Among new ministers who congratulated each other on government inauguration, a former member of an organization denounced as advocating terrorism, becomes Israel’s new minister of national security; believes obedience to God’s commandments is key to economic policy a finance minister; and a justice minister who plans to weaken Israel’s Supreme Court, long seen as a bastion of free-thinking independence.

Mr Netanyahu, better known as Mr Bibi, campaigned five times over a four-year period, culminating in an outright majority in the Knesset. He managed to do so after the November 1 election thanks to a coalition deal with far-right nationalist and ultra-religious parties. He has spent much of the past few weeks trying desperately to convince the Israeli public, as well as Israel’s American supporters, that he will not give his new coalition partners complete control over the nature of Israel’s democracy.

This can be difficult. Not only has Mr Netanyahu given his hardline partners control of large swathes of the Israeli government, but as part of his coalition deal he has also promised to change legislation that includes provisions that would allow the Knesset to overturn Supreme Court rulings. He is also preparing to amend Israel’s anti-discrimination laws so that individuals and private companies can deny services to clients whose beliefs or sexual orientation offend them.

Mr Netanyahu’s previous government was more moderate in composition and policies. They include centrist and sometimes left parties, giving him leeway to resist some of the more radical demands of his right-wing partners.

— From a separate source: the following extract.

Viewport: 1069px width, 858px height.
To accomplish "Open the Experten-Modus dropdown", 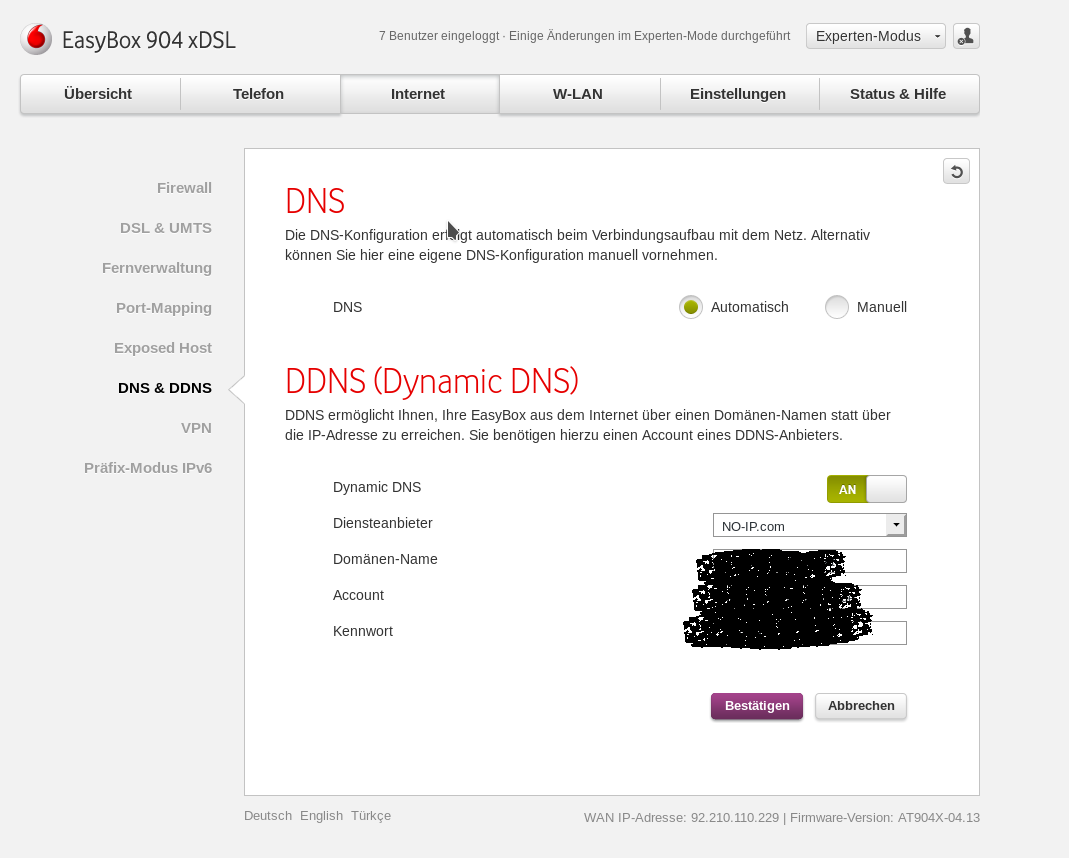I will [875, 36].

But this time, the centrist party at the heart of Yair Lapid’s outgoing government is refusing in principle to vote in a court case against a man indicted for corruption and bribery who is still on trial in a Jerusalem court. The prime minister was in office. Indeed, the very week that Mr. Netanyahu returned to office, witnesses for the prosecution testified about the regulatory benefits he allegedly gave certain Israeli media owners in exchange for favorable coverage.

It was unclear how Mr. Netanyahu planned to approach his personal legal woes. His surrogates have begun calling for the firing of the attorney general, who is a civil servant in Israel. Allies of Mr Netanyahu believe a more compliant successor could revisit the allegations against him. Another possibility, raised by friends of Mr Netanyahu, is that the type of fraud he faces could be decriminalized.

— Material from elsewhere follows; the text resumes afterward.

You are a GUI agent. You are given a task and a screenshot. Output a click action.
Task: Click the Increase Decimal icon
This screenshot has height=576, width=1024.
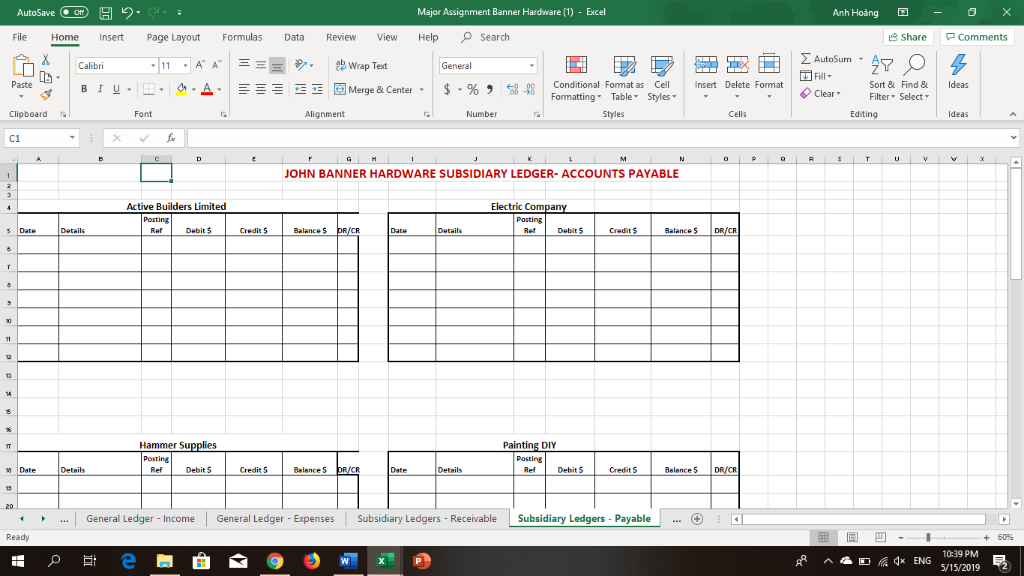click(x=512, y=89)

Even before the inauguration, the new government had used its majority in the Knesset to appoint a cabinet member who would have been barred because of previous criminal convictions. Days before Mr Netanyahu’s team was sworn in, a law was passed allowing the ultra-Orthodox Shas party leader Ariye Deli to be sworn in as interior and health minister despite his conviction earlier this year. for tax fraud. Critics of Mr Netanyahu fear it will set a precedent for the new prime minister to get out of his own troubles in court.